[BUG] [python-fastapi] Improved DockerFile caching with pip install
Bug Report Checklist
- [X] Have you provided a full/minimal spec to reproduce the issue?
- [ ] Have you validated the input using an OpenAPI validator (example)?
- [X] Have you tested with the latest master to confirm the issue still exists?
- [X] Have you searched for related issues/PRs?
- [ ] What's the actual output vs expected output?
- [ ] [Optional] Sponsorship to speed up the bug fix or feature request (example)
Description
The generated DockerFile re-installs the python dependencies on every change of the underlying code instead of performing that separately from installing the generated library
openapi-generator version
the online test generator (or the master one)
OpenAPI declaration file content or url
The petstore API
Generation Details
Steps to reproduce
- Generate the server stubs with the
python-fastapigenerator - run
docker compose up --buildin the generated code directory (as directed by the generatedREADME.md) - change/add/remove/etc. a file in the project
- re-run
docker compose up --buildagain - The command takes a long time as the cached
pipinstall is dependent on the invalidated (changed) source files and re-installs all of the dependencies from scratch again.
Related issues/PRs
A fixing PR could also address the DockerFile bug reported in #11006. (Copy from builder instead of test_runner)
Suggest a fix
Add
COPY ./requirements.txt ./requirements.txt
RUN pip install --no-cache-dir -r ./requirements.txt
right before
COPY . .
RUN pip install --no-cache-dir .
Unfortunately, there is one issue with doing this, which is that in the setup.cfg there are additional dependencies specified via
[options]
install_requires = fastapi[all]
that don't get respected when breaking the install into two steps as suggested. This should also get moved into the requirements.txt.

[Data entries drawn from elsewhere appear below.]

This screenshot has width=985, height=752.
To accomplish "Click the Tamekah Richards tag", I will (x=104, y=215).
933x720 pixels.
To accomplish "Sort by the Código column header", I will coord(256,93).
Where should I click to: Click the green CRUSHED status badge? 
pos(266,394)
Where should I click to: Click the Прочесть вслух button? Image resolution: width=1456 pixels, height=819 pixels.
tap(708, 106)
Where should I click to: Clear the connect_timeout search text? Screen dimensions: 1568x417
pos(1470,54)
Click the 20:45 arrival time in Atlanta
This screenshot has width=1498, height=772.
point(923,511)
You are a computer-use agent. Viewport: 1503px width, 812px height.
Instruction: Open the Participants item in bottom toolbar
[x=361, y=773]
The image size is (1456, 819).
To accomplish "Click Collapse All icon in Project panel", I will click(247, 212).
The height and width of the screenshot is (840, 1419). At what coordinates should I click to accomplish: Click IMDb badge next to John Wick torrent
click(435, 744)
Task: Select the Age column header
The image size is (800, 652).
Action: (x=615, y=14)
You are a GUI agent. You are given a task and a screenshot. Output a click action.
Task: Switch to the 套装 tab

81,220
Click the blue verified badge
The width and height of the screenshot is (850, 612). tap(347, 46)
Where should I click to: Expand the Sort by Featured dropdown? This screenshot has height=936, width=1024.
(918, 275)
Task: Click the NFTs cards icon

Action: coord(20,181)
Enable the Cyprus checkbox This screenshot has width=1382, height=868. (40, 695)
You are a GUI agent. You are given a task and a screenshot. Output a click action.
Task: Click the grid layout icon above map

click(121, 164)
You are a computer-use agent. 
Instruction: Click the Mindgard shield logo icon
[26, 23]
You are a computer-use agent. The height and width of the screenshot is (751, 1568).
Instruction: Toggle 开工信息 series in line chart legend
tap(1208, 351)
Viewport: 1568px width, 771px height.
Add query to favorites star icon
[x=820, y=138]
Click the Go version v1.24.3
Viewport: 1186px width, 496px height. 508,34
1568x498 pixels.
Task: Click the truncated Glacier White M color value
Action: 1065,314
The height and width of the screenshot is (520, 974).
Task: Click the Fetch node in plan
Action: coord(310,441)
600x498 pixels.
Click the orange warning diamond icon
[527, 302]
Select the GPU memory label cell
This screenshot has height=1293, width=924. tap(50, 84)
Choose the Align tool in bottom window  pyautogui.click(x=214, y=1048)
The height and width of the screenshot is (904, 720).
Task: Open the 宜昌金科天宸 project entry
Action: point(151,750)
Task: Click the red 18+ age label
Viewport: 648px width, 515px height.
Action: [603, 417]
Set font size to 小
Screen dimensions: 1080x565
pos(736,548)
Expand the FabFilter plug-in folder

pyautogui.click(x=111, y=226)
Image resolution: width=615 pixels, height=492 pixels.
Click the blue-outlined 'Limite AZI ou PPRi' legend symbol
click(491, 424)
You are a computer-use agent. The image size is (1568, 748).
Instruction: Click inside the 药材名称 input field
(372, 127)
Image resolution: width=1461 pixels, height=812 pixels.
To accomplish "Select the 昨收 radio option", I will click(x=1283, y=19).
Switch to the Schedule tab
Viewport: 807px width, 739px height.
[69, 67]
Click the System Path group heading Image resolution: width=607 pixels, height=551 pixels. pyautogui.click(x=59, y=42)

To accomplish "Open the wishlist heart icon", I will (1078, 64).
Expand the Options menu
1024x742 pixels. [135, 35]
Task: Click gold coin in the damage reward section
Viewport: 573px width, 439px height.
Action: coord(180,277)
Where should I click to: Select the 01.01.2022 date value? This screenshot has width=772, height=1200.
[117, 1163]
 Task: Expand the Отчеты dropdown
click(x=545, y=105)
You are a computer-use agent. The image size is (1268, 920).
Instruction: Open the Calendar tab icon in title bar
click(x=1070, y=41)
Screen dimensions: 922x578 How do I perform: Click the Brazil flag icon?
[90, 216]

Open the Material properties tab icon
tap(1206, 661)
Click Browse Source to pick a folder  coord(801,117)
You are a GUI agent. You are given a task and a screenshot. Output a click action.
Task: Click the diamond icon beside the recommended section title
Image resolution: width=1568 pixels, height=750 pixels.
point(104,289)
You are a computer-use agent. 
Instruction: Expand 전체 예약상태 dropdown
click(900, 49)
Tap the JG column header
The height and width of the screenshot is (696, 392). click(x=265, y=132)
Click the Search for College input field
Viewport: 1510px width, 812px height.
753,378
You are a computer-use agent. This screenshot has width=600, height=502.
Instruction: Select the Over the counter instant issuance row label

However, changing the line in requirements.txt specifying the fastapi==... dependency to fastapi[all]==... introduces dependency version issues. Thus, there is some work to re-adjust the pinned versions of the dependencies to be compatible.
Note that for myself I adjusted all of the version pinning from a strict == pin to a looser >= and let pip sort things out and have not noticed any issues so far. So doing that could be a workaround until versions get sorted, but YMMV.